In March 2011, NAREB, along with two other organizations representing multicultural real estate professionals — the National Association of Hispanic Real Estate Professionals (NAHREP) and the Asian Real Estate Association of America (AREAA) — convened at the Multicultural Real Estate & Policy Conference in Washington, D.C. to discuss regulatory and policy changes to preserve access to homeownership for people of color. As a result of that meeting the organizations issued a joint report entitled "The Five Point Plan: Refocusing the Future of Minority Homeownership."

In 2010, NAREB announced the formation of two partnerships with organizations focused on addressing the needs of communities of people of color. In July, NAREB partnered with Integrated Mortgage Solutions (IMS), the only woman-owned collateral protection firm offering resources for the mortgage servicing sector. Additionally, NAREB announced its partnership with PartnerFirst, LLC, a provider of resources to mortgage services and outsourcers, creating a certified, nationwide, and multicultural short sale agent network to help communities of color across the United States avoid foreclosure.

In April 2015, Antoine M. Thompson became the National Executive Director of NAREB.

==Organization==
NAREB's 2023-2025 leadership includes Dr. Courtney Johnson Rose, President; Ashley Thomas III, First Vice President; Danny Felton, Sr., Second Vice President; Courtney Jones, Third Vice President, Kathy Mann, Treasurer; Booker Pickett, Sr., Assistant Treasurer; Stacey Carter, Secretary; Ketrina Kier, Asst. Secretary, Felica Guidry, Chaplain, Monroe Wooten, Parliamentarian, and C. Renee Wilson, Executive Director.

Over its 69-year history, two women have led the organization as President: Evelyn A. Reeves
and Maria Kong. In 2005, Catherine Dorsey was named co-chairman of the NAREB. She was the first woman named to the post. The current chairman and vice-chairman of the Board are Robert Hughes and Michelle Callaway, respectively.

NAREB, over the years, has operated mainly as a member-managed organization. However, in 2001, Lee Bowman became the official executive director of NAREB, ultimately, serving in the role of the organization's Executive Consultant, until 2004. He also had been the 2000 President and CEO of Lee Bowman & Associates, a Baltimore community development and finance consulting company. Prior to joining NAREB, Bowman served for six years as Mid-Atlantic Regional Director; Director of Housing and Community Development at Fannie Mae.

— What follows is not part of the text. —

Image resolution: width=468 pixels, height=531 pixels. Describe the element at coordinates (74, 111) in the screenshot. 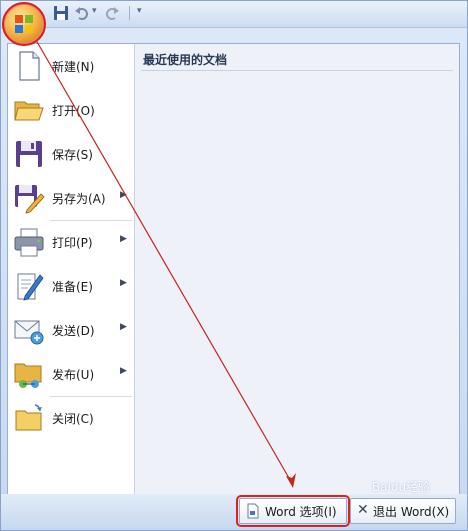

I see `menu-item-label: 打开(O)` at that location.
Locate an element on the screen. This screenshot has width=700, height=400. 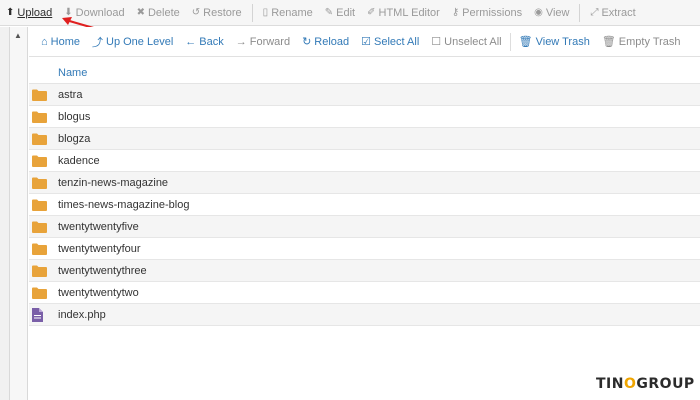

Brenda Brown became the first woman to serve as the Executive Consultant for NAREB. Previously, at the National Association of Realtors (NAR), Brown developed a comprehensive diversity program based on former U.S. President Bill Clinton's initiative on race called One America Initiative.

==Affiliates==
NAREB's affiliates consist of the following:

- National Society of Real Estate Appraisers
- Commercial Industrial Division
- National Investment Division
- United Developers Council
- Real Estate Management Brokers Institute
- Young Realtists Division
- Sales Division
- Women's Council of NAREB
- Home Ownership Counselors
- Construction Division

==Women’s Council of NAREB==
The Women's Council of NAREB, one of NAREB's ten affiliate organizations, is a nonprofit organization that focuses on community grassroots. Founded in Atlanta, Georgia, in 1971, officers and bylaws were established and Laura Seale became the first president of the Women's Council. It has over 18 chapters nationwide and women comprise 53 percent of the NAREB's membership, with participation in all divisions and aspects of the organization.